DATA SUPPLIED:
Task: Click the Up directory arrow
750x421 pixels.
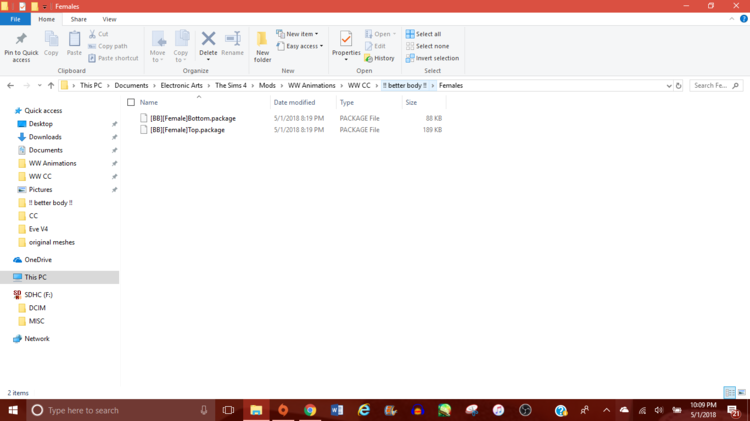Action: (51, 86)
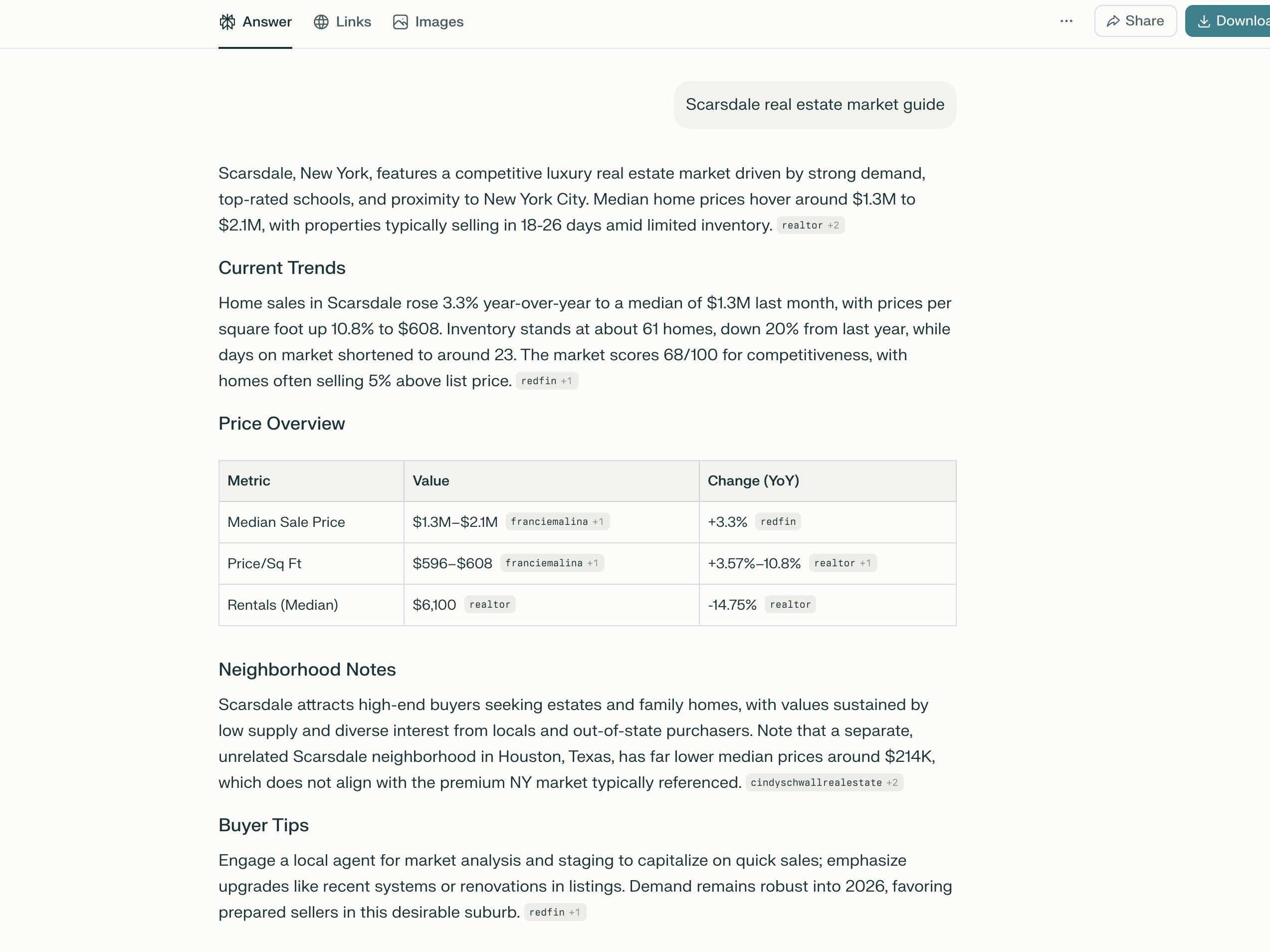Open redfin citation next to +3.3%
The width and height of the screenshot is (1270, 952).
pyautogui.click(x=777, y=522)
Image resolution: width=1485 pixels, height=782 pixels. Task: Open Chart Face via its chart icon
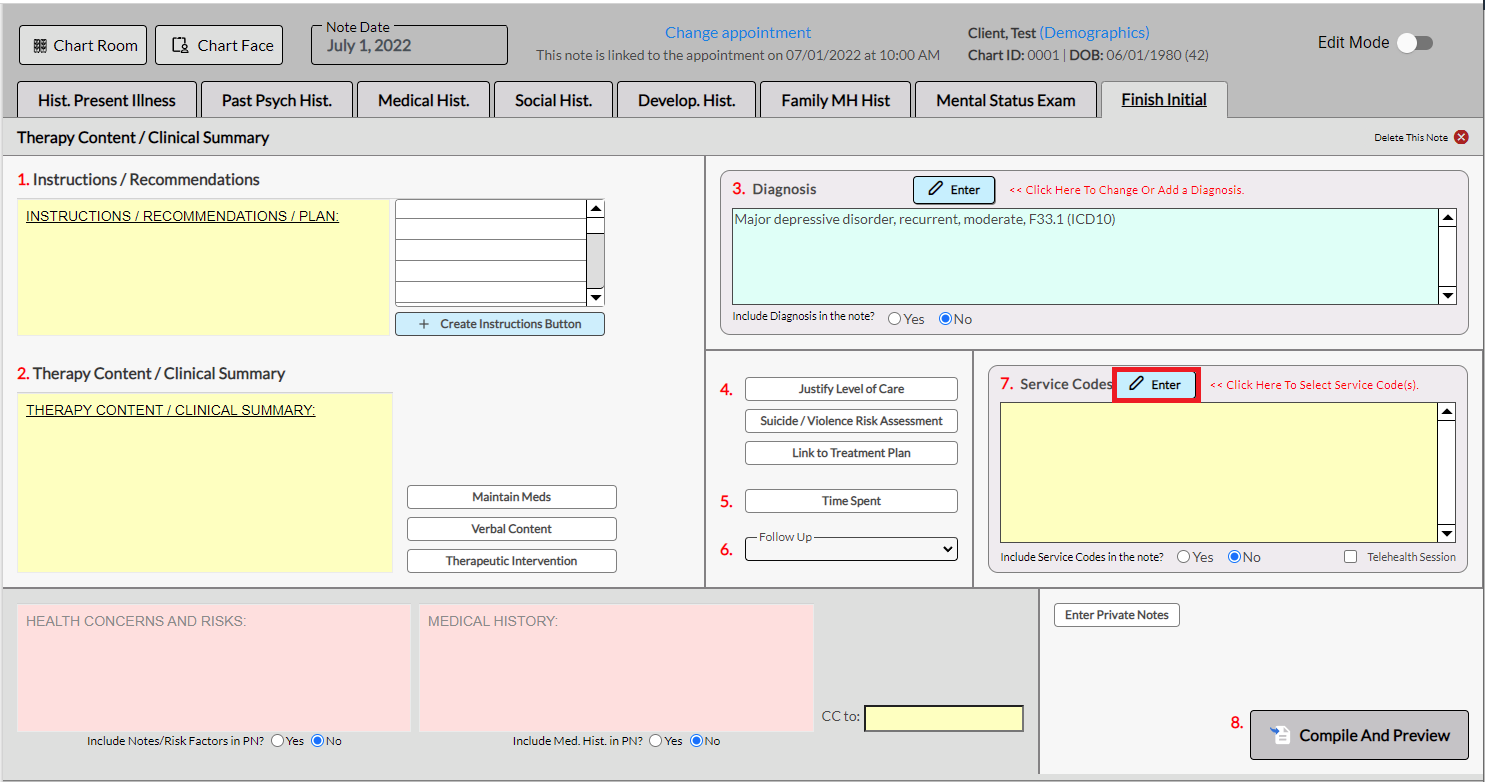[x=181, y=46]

TASK REQUIREMENTS:
Give back each line above exactly, with pictures dropped.

RESPONSE FOR THIS EXERCISE:
Task: Click the Up directory arrow
750x421 pixels.
Action: (51, 86)
Open redfin citation next to +3.3%
The width and height of the screenshot is (1270, 952).
pyautogui.click(x=777, y=522)
Image resolution: width=1485 pixels, height=782 pixels. Task: Open Chart Face via its chart icon
[x=181, y=46]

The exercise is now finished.